• **SUPPLIED RECORDS**:
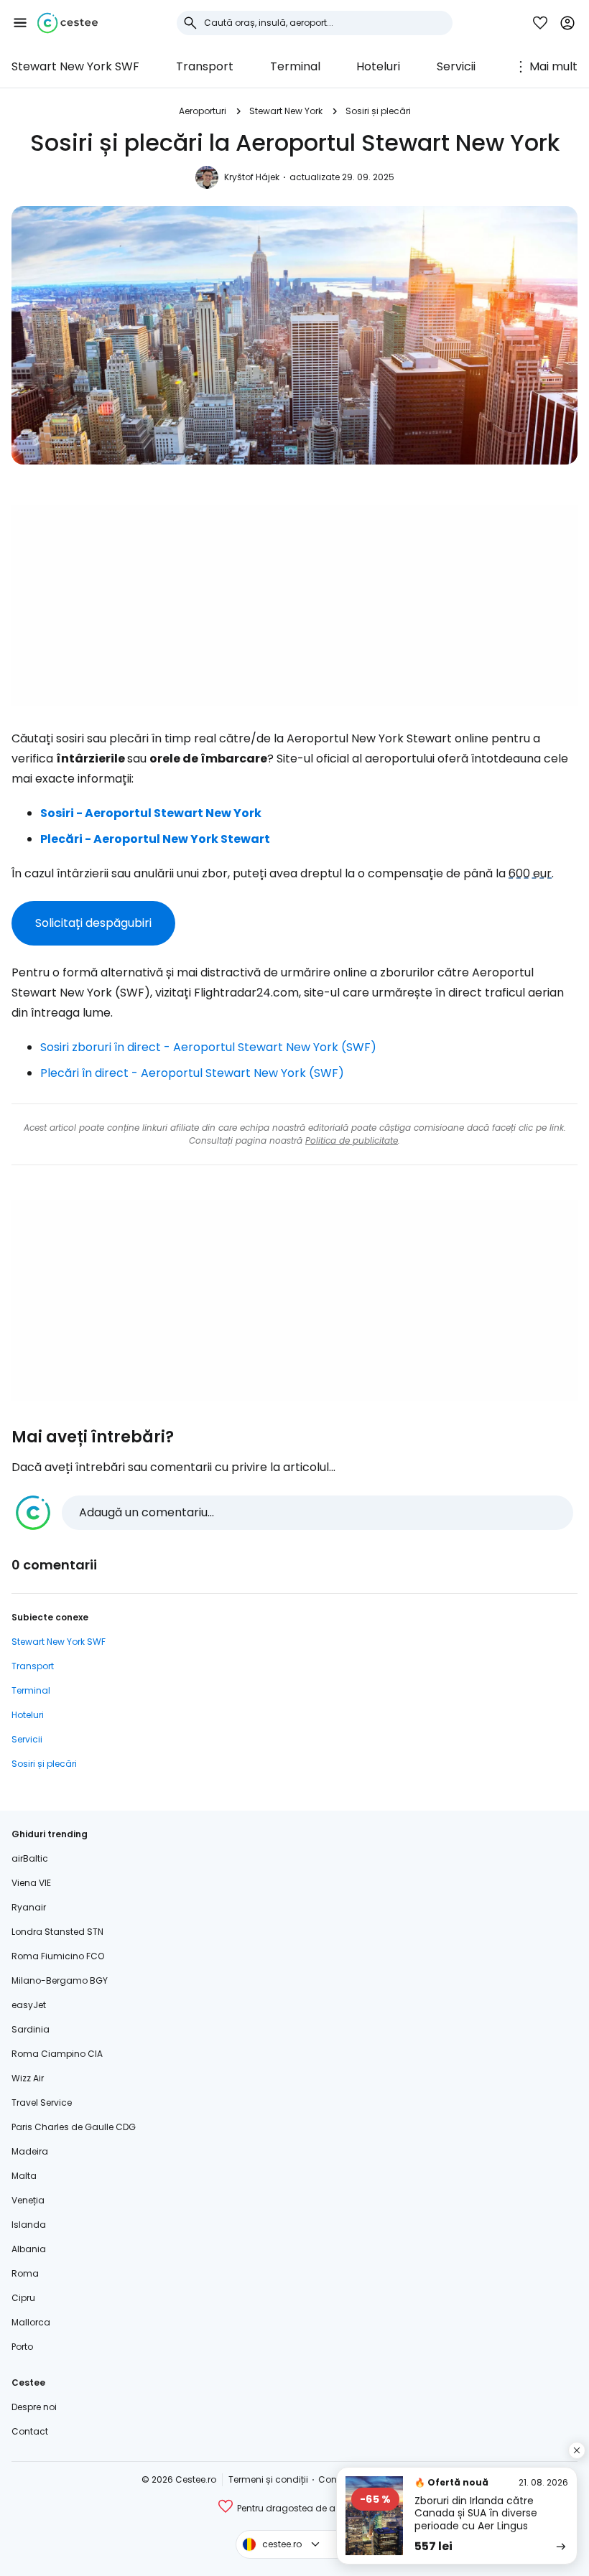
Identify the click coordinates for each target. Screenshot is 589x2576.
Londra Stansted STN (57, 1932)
--
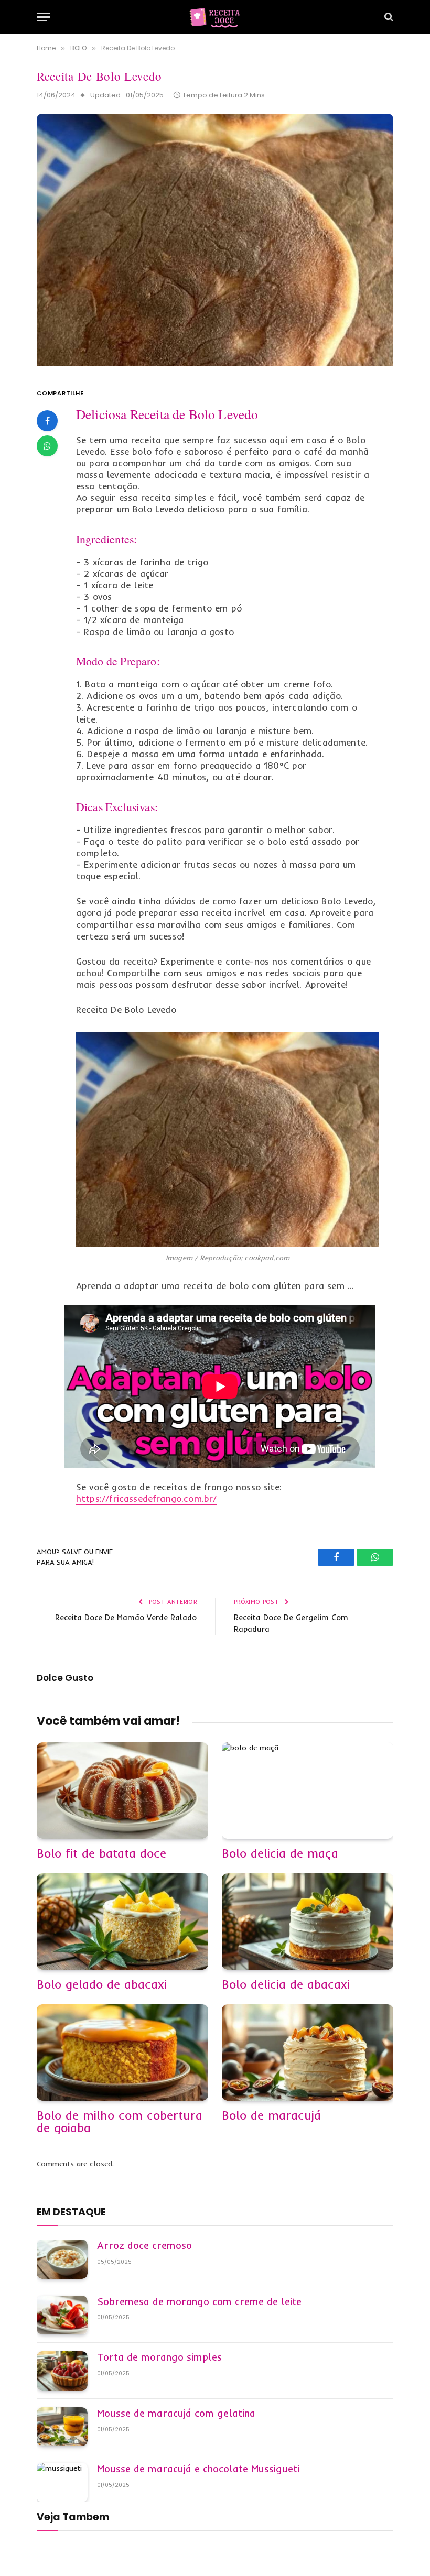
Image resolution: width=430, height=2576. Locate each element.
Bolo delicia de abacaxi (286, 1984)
==
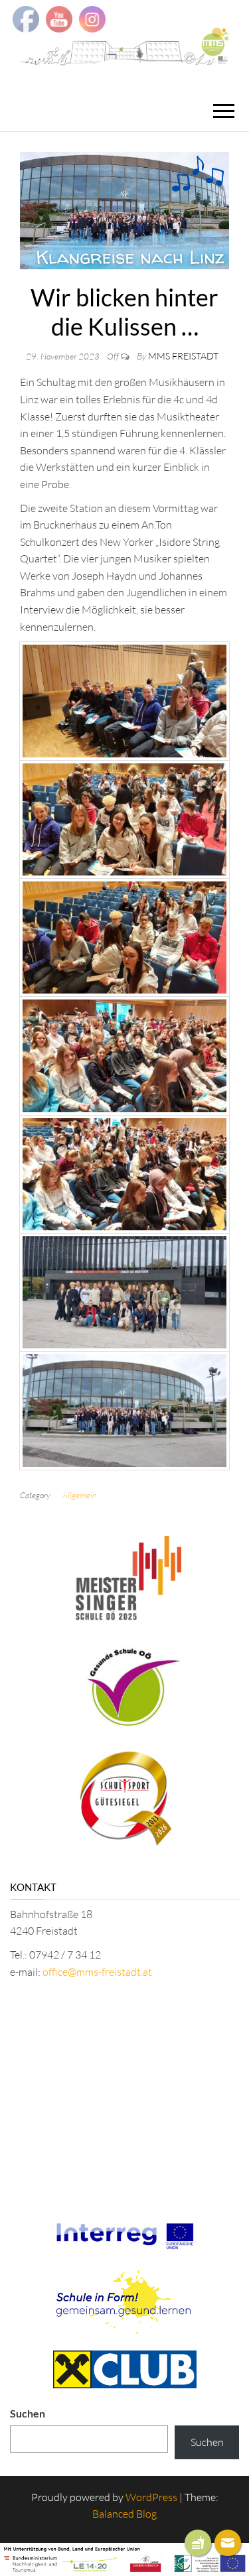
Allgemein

• **WHAT YOU ARE ASKED TO DO**: Work through the records line by line and tally those that include the word "each". Give the number alone.

• **EXERCISE RESPONSE**: 2